Along these lines, Delrahim elaborated: “Going forward, when deciding how to resolve criminal charges against a corporation, Division prosecutors must consider the Division’s Corporate Leniency Policy, the Principles of Federal Prosecution and the Principles of Federal Prosecutions of Business Organizations, including the adequacy and effectiveness of the corporation’s compliance program at the time of the offense, as well as at the time of the charging decision.” Later in his speech, he added, “Precisely how much weight and credit to give a compliance program will depend on the facts of the case.”

According to Delrahim, the Antitrust Division’s new approach “allows prosecutors to proceed by way of a deferred prosecution agreement (DPA) when the relevant Factors, including the adequacy and effectiveness of the corporation’s compliance program, weigh in favor of doing so.

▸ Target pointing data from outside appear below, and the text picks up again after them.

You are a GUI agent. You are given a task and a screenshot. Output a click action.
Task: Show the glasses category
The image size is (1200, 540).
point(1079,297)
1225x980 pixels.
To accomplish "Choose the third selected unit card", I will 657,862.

DPAs, as the Justice Manual recognizes, ‘occupy an important middle ground between declining prosecution and obtaining the conviction of a corporation.” Still, he pointed out that the Antitrust Division will “continue to disfavor non-prosecution agreements with companies that do not receive leniency,” and that “a compliance program does not guarantee a DPA.” Moreover, “[n]othing about … [the] compliance announcement changes the Antitrust Division’s commitment to leniency, which remains available only to the first corporation to make full disclosure to the government,” he remarked.

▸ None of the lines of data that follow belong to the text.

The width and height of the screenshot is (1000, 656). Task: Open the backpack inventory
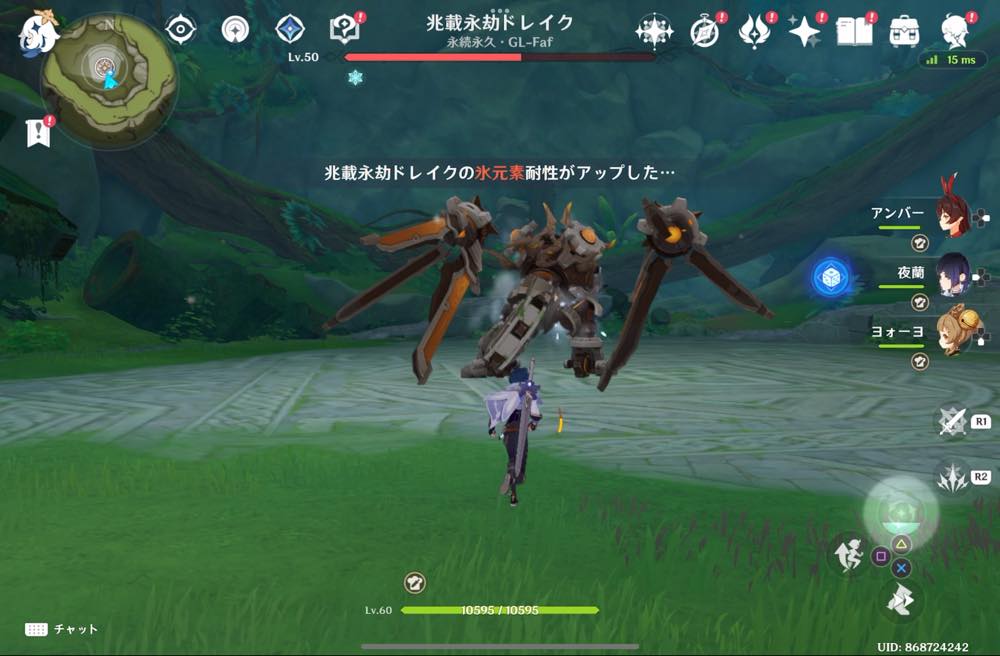click(905, 32)
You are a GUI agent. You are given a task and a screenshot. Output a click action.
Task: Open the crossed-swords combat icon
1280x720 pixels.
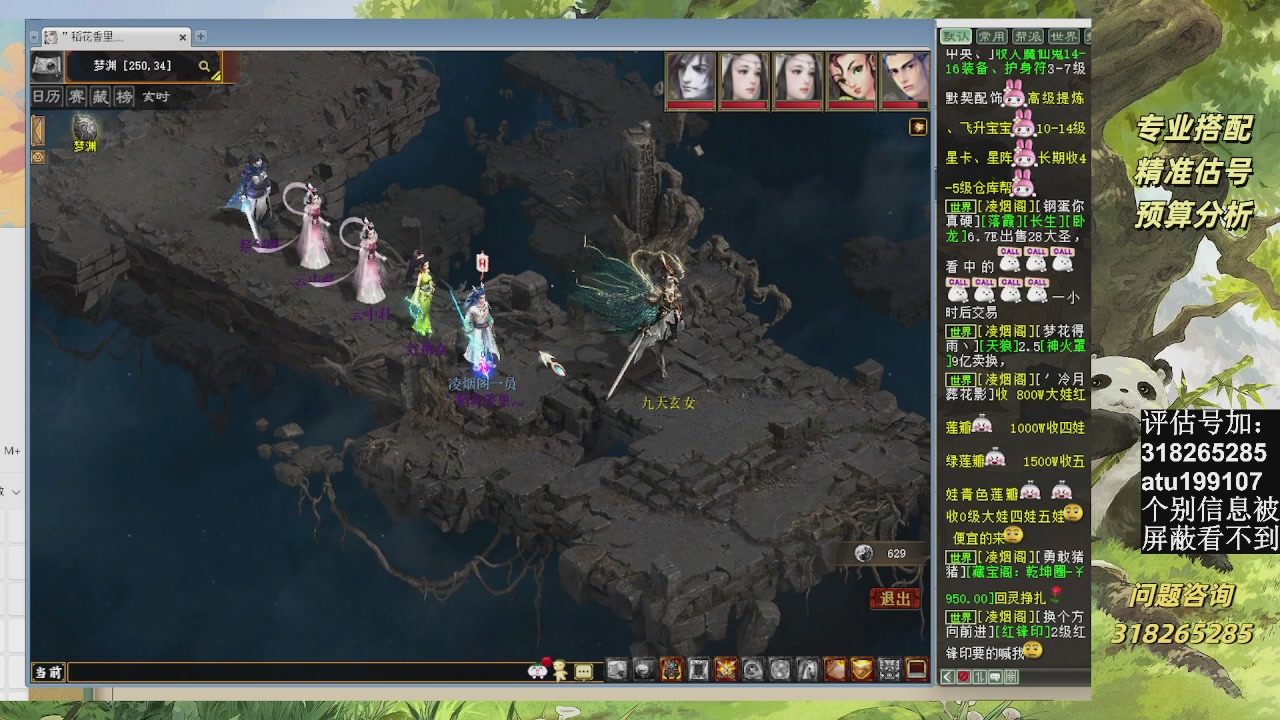[x=726, y=669]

Delrahim explained that antitrust compliance could be relevant to a corporation’s sentencing in at least three ways: (1) the Sentencing Guidelines provide for a three-point reduction in a corporate defendant’s culpability score if the company has an “effective” compliance program under the Guidelines; (2) a corporate compliance program may be relevant in the agency’s evaluation of an appropriate corporate fine to recommend within the Guidelines range, or, in extraordinary circumstances, whether to recommend a fine below the Guidelines range; and (3) the existence and effectiveness of a corporate compliance program is relevant to the Division’s probation recommendation.

New Guidance Document

Next, Delrahim noted that the agency has heeded the input received from a roundtable discussion on the topic, revealing that the “consensus in-house counsel view appeared to be that clear written guidance from the Division could be a useful tool in lobbying internally for increased antitrust compliance resources.” Accordingly, Delrahim stated, “For the first time in the criminal program’s history, we are issuing public written guidance to assist Division prosecutors in their evaluation of compliance programs at the charging and sentencing stages of investigations.”

Among other things, the Justice Department’s July 2019 written guidance, “Evaluation of Corporate Compliance Programs in Criminal Antitrust Investigations,” identifies elements of an effective antitrust compliance program, including: (1) the design and comprehensiveness of the program; (2) the culture of compliance within the company; (3) responsibility for, and resources dedicated to, antitrust compliance; (4) antitrust risk assessment techniques; (5) compliance training and communication to employees; (6) monitoring and auditing techniques, including continued review, evaluation, and revision of the antitrust compliance program; (7) reporting mechanisms; (8) compliance incentives and discipline; and (9) remediation methods. For each of these elements, the guidance document “provides additional questions prosecutors may consider depending on the facts that go to the effectiveness of the antitrust compliance program in deterring and detecting criminal antitrust conduct.”